As a novel electrochemical energy conversion device, direct ethanol fuel cells are currently encountering two significant challenges: CO poisoning and the difficulty of C-C bond cleavage in ethanol. In this work, an amorphous PdS nanowires/ultrafine IrMnO _x bimetallic oxides (denoted as a-PdS/IrMnO _x NWs) catalyst with abundant oxide/metal (crystalline/amorphous) inverse heterogeneous interfaces was synthesized via a hydrothermal process succeeded by a nonthermal air-plasma treatment. This unique interfacial electronic structure along with the incorporation of oxyphilic metal has resulted in a significant enhancement in the electrocatalytic performance of a-PdS/IrMnO _x NWs toward the ethanol oxidation reaction, achieving current densities of 12.45 mA·cm ^-2 and 3.68 A·mg _Pd ^-1 . Moreover, the C1 pathway selectivity for ethanol oxidation has been elevated to 47%, exceeding that of other as-prepared Pd-based counterparts and commercial Pd/C catalysts. Density functional theory calculations have validated the findings that the decoration of IrMn species onto the amorphous PdS surface has induced a charge redistribution in the interface region.
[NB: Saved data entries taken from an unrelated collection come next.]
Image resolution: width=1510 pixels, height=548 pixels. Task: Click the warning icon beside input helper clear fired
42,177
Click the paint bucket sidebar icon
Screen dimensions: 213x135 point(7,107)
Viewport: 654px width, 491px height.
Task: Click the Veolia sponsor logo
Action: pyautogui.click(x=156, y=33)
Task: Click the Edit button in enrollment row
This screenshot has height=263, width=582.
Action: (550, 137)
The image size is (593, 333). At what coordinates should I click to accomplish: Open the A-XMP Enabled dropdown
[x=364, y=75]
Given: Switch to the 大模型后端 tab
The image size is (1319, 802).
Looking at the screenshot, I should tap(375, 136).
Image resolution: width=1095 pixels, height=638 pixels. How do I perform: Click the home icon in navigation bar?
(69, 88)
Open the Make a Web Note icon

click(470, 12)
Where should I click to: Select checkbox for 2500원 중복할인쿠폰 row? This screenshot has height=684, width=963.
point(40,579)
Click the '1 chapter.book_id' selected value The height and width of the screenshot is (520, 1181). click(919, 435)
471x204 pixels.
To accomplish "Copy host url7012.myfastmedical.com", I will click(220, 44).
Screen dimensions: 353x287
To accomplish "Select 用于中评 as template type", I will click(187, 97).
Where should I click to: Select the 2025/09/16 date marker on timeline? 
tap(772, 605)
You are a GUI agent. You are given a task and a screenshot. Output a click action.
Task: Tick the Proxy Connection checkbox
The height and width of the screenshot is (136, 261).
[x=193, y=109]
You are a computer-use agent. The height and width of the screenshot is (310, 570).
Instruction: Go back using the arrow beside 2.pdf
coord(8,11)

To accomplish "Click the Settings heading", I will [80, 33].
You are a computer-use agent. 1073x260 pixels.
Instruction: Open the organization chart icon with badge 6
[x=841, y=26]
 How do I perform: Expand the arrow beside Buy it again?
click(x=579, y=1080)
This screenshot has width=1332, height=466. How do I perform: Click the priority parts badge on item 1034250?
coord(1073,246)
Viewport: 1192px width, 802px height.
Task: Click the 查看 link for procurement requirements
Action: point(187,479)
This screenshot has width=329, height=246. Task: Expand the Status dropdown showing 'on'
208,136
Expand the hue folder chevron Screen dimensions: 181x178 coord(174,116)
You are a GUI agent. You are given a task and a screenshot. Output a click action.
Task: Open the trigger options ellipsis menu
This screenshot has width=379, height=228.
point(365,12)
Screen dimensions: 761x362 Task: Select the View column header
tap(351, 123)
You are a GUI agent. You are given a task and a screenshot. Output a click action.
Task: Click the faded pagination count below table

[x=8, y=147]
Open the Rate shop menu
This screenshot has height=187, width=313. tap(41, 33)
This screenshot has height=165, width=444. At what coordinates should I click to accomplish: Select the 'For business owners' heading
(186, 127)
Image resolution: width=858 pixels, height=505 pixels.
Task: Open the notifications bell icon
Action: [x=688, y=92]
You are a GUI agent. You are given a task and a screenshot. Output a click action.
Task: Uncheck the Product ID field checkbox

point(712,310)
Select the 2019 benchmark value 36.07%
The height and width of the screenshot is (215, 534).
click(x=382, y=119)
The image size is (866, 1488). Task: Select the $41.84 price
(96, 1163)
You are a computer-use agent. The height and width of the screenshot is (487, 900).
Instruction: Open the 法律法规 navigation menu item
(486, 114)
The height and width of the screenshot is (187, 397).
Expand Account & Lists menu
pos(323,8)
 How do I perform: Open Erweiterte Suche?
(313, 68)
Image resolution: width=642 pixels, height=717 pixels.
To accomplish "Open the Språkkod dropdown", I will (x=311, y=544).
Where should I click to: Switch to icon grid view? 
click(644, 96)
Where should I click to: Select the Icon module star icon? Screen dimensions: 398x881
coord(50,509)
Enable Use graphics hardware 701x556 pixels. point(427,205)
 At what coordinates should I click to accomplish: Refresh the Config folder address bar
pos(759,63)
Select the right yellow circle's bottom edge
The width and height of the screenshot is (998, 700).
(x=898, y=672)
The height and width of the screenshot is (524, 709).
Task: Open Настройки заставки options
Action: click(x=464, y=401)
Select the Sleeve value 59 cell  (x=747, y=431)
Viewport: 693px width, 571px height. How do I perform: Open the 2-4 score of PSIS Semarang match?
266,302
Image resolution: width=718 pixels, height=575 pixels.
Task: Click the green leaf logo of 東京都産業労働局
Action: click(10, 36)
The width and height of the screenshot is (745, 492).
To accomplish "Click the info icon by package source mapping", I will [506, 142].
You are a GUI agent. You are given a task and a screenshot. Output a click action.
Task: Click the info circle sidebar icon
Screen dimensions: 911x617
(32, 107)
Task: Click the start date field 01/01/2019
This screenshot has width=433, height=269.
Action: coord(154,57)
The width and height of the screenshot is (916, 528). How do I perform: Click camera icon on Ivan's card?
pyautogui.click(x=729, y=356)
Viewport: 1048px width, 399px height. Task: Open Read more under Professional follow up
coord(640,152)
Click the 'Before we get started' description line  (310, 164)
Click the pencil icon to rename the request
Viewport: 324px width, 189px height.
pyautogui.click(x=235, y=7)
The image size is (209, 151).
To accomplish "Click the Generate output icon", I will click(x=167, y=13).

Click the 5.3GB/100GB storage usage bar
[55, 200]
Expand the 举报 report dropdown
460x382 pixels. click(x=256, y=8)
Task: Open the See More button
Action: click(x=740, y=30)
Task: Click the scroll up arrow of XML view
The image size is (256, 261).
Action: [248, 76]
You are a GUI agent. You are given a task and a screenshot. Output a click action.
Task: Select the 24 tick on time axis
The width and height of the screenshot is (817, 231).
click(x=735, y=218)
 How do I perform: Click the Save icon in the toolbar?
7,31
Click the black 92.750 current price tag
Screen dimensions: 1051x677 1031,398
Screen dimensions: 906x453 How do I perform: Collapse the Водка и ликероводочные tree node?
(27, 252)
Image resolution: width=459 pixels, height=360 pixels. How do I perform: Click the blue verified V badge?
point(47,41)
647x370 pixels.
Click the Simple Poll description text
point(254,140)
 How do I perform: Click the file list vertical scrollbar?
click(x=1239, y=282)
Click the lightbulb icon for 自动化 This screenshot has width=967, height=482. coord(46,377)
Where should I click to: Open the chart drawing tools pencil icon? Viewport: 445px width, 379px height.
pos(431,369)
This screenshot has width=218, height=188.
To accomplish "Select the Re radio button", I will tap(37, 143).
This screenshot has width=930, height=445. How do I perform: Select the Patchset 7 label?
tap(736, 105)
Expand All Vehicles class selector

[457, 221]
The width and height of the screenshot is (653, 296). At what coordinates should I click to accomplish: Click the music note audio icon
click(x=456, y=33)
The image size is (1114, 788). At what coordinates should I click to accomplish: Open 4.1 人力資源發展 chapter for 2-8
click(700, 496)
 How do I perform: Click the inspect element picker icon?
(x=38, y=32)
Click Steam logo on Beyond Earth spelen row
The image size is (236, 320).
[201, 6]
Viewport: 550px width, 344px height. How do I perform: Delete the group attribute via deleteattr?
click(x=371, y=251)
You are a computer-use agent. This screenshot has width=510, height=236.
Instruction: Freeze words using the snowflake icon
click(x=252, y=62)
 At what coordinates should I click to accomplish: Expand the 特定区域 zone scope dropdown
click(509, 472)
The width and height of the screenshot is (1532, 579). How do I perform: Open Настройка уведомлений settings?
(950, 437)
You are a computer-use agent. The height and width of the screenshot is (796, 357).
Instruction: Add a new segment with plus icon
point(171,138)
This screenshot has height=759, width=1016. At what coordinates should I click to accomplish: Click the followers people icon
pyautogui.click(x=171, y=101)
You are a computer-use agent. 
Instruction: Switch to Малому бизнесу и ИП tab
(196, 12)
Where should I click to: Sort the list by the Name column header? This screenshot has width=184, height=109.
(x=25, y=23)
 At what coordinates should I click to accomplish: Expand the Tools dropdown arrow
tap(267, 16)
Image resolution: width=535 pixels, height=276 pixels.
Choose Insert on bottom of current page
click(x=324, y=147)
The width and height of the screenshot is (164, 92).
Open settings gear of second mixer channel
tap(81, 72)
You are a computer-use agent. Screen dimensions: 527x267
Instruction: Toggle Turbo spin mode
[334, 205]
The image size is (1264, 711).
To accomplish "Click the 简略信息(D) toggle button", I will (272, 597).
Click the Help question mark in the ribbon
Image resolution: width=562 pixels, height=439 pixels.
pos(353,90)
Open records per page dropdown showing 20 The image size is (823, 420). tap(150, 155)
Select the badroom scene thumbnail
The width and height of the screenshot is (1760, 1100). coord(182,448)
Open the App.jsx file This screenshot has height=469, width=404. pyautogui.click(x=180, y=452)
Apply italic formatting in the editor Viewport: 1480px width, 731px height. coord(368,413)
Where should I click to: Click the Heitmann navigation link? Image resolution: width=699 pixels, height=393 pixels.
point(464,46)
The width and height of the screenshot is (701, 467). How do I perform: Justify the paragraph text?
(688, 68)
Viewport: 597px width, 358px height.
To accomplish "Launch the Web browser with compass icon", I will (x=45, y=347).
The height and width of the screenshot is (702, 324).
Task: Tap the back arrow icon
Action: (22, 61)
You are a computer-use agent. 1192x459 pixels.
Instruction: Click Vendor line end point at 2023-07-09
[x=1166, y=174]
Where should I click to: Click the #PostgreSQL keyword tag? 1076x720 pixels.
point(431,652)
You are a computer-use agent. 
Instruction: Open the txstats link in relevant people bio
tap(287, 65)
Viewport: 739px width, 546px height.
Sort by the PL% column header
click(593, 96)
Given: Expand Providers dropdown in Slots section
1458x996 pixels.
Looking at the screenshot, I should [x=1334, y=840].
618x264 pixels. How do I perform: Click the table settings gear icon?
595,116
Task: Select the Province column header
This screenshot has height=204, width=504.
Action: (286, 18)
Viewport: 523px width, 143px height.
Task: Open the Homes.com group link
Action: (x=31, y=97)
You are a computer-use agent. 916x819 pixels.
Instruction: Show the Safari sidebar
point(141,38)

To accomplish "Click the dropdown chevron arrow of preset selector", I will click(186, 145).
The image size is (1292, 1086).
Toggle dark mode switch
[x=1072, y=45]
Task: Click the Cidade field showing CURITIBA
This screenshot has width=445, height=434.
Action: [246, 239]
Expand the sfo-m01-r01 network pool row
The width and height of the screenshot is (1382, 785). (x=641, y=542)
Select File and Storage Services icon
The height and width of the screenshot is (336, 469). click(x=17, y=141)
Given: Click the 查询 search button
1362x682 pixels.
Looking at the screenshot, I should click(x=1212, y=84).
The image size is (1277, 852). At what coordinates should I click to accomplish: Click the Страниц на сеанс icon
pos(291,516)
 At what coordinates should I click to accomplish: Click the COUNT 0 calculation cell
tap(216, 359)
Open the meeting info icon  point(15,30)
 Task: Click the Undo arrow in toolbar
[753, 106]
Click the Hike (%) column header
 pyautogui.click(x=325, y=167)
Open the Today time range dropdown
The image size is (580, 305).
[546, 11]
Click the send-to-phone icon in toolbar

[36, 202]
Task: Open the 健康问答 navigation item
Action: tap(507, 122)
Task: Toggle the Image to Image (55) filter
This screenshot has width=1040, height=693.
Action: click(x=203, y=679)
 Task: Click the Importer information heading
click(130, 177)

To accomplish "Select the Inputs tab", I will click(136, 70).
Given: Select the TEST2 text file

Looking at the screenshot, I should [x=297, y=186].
The redistribution of surface charges on the a-PdS/IrMnO _x NWs catalyst results in a significant decrease in the activation energy required for C-C bond cleavage and a notable weakening of the CO binding strength at the Pd active sites. Consequently, it enhanced both the EOR C1 pathway selectivity and CO poisoning resistance to the a-PdS/IrMnO _x NWs catalyst.